Data listing START

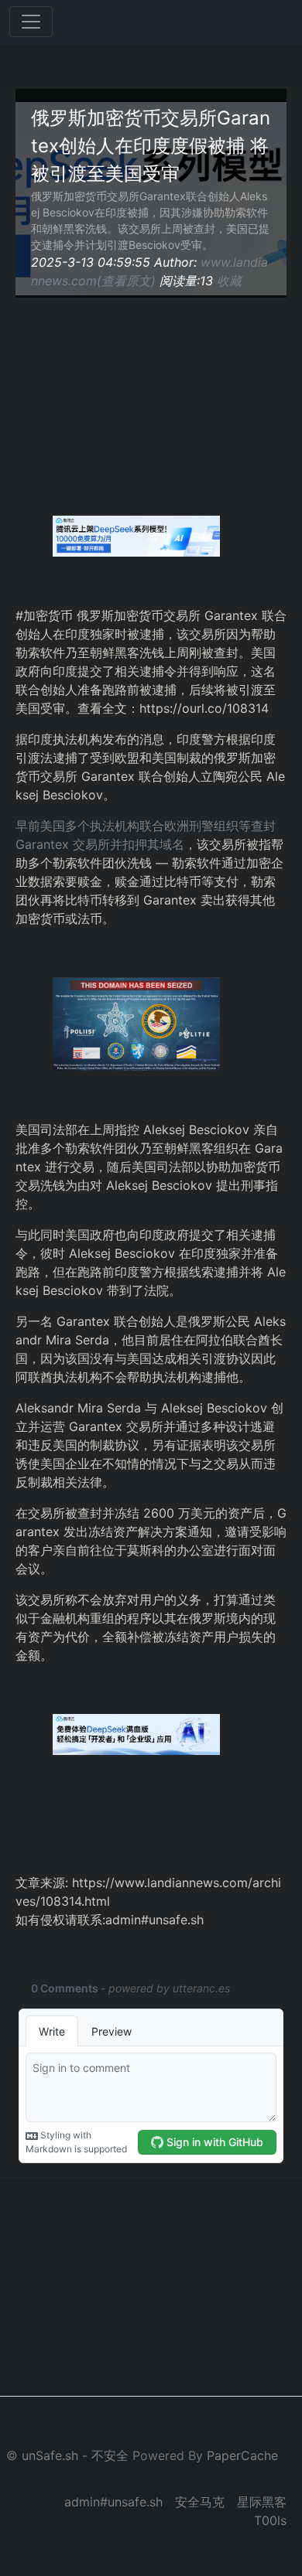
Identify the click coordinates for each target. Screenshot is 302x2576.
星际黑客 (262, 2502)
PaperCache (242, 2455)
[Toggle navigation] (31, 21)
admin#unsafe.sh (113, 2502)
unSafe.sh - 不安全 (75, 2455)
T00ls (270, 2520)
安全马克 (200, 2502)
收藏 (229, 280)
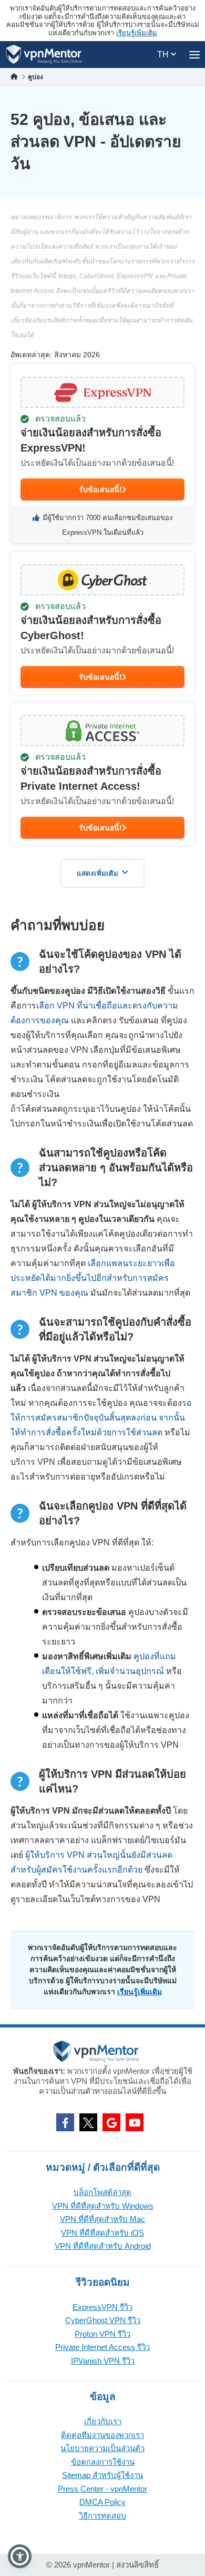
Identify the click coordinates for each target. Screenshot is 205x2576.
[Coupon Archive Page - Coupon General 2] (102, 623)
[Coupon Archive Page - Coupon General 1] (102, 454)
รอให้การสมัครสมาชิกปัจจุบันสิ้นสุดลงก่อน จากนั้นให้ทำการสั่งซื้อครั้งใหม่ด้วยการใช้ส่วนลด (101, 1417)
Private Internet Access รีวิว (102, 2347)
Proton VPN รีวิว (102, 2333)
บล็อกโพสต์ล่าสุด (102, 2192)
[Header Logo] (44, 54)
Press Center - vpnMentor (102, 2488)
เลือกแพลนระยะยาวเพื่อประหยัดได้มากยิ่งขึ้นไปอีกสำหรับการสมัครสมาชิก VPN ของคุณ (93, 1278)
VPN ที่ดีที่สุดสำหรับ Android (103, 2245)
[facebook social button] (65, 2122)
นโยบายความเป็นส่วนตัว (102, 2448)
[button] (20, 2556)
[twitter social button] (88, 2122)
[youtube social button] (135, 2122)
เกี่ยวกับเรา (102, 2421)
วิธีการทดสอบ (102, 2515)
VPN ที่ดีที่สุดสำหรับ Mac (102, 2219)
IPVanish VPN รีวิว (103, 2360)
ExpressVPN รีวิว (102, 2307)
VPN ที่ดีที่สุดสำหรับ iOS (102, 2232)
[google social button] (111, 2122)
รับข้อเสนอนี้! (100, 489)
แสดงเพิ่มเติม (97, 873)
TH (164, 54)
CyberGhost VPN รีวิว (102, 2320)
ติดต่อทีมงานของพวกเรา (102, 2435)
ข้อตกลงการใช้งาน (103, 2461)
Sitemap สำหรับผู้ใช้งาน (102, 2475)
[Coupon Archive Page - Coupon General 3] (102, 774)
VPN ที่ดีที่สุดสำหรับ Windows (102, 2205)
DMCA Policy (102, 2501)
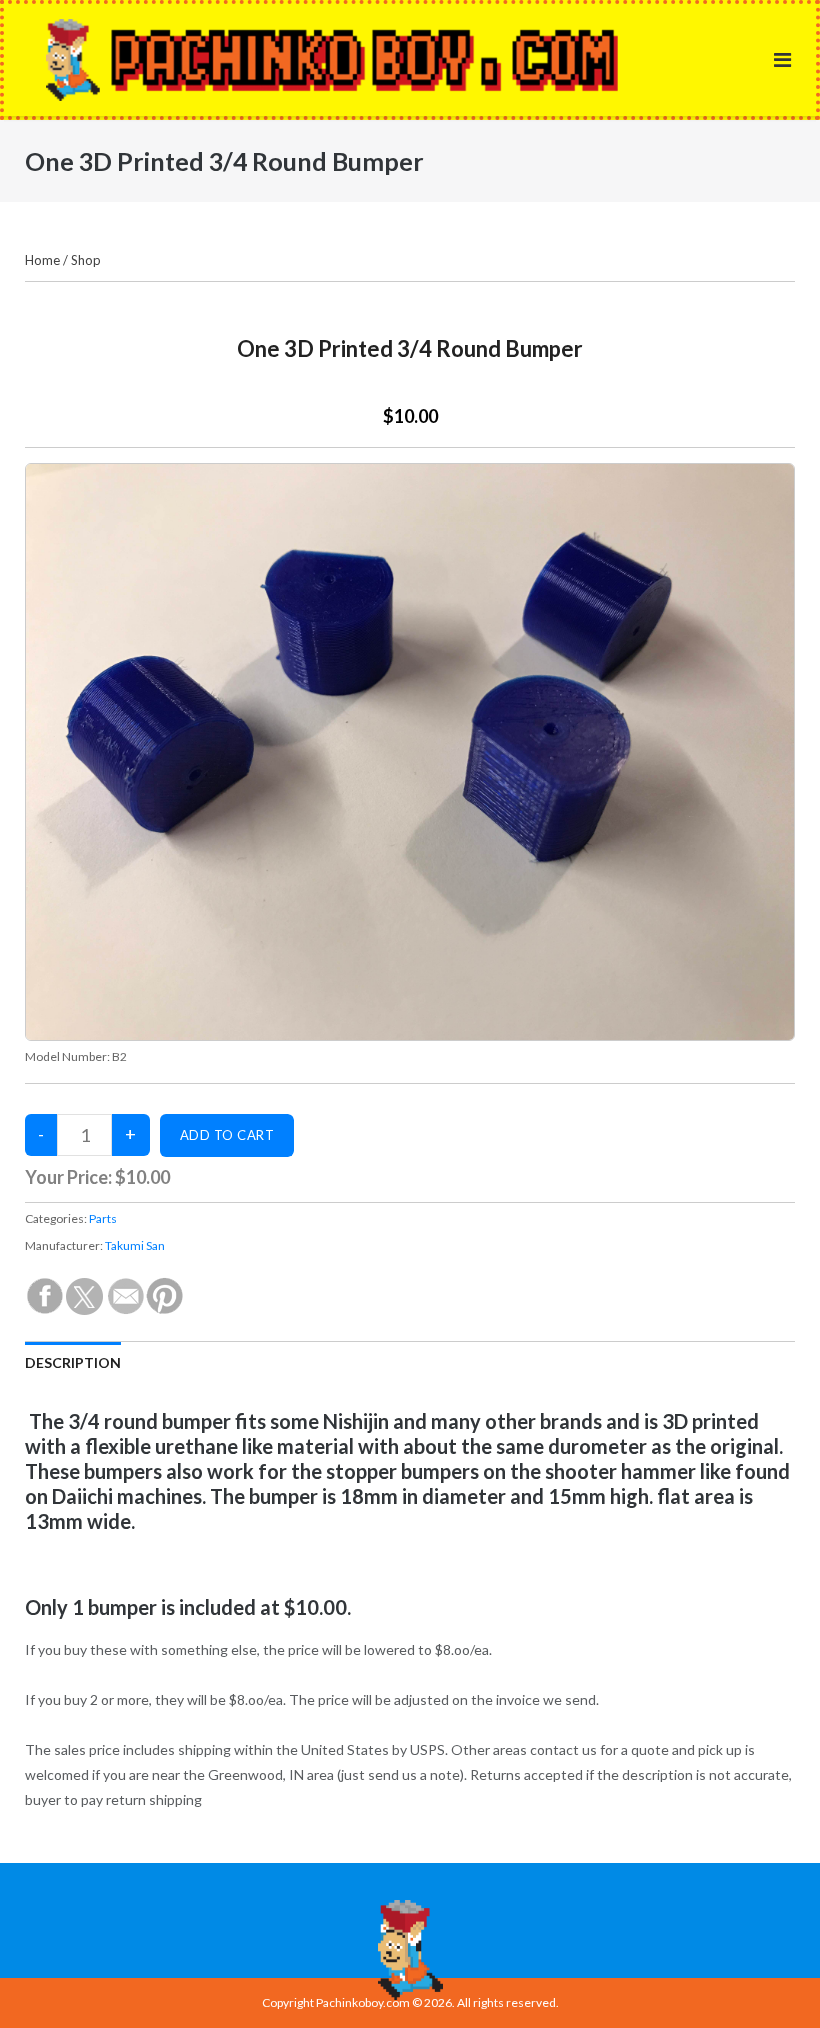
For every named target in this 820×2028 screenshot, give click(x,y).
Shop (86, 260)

Data listing END

• [What the exercise asks]:
Please give back the data above word for word, with no pictures included.

• [Solution]:
Identify the click coordinates for each target. Screenshot is 302x2576.
星际黑客 (262, 2502)
PaperCache (242, 2455)
[Toggle navigation] (31, 21)
admin#unsafe.sh (113, 2502)
unSafe.sh - 不安全 (75, 2455)
T00ls (270, 2520)
安全马克 (200, 2502)
收藏 (229, 280)
Identify the click coordinates for each target. Screenshot is 205x2576.
[Coupon Archive Page - Coupon General 2] (102, 623)
[Coupon Archive Page - Coupon General 1] (102, 454)
รอให้การสมัครสมาชิกปัจจุบันสิ้นสุดลงก่อน จากนั้นให้ทำการสั่งซื้อครั้งใหม่ด้วยการใช้ส่วนลด (101, 1417)
Private Internet Access รีวิว (102, 2347)
Proton VPN รีวิว (102, 2333)
บล็อกโพสต์ล่าสุด (102, 2192)
[Header Logo] (44, 54)
Press Center - vpnMentor (102, 2488)
เลือกแพลนระยะยาวเพื่อประหยัดได้มากยิ่งขึ้นไปอีกสำหรับการสมัครสมาชิก VPN ของคุณ (93, 1278)
VPN ที่ดีที่สุดสำหรับ Android (103, 2245)
[facebook social button] (65, 2122)
นโยบายความเป็นส่วนตัว (102, 2448)
[button] (20, 2556)
[twitter social button] (88, 2122)
[youtube social button] (135, 2122)
เกี่ยวกับเรา (102, 2421)
วิธีการทดสอบ (102, 2515)
VPN ที่ดีที่สุดสำหรับ Mac (102, 2219)
IPVanish VPN รีวิว (103, 2360)
ExpressVPN รีวิว (102, 2307)
VPN ที่ดีที่สุดสำหรับ iOS (102, 2232)
[google social button] (111, 2122)
รับข้อเสนอนี้! (100, 489)
แสดงเพิ่มเติม (97, 873)
TH (164, 54)
CyberGhost VPN รีวิว (102, 2320)
ติดต่อทีมงานของพวกเรา (102, 2435)
ข้อตกลงการใช้งาน (103, 2461)
Sitemap สำหรับผู้ใช้งาน (102, 2475)
[Coupon Archive Page - Coupon General 3] (102, 774)
VPN ที่ดีที่สุดสำหรับ Windows (102, 2205)
DMCA Policy (102, 2501)
For every named target in this 820×2028 screenshot, give click(x,y).
Shop (86, 260)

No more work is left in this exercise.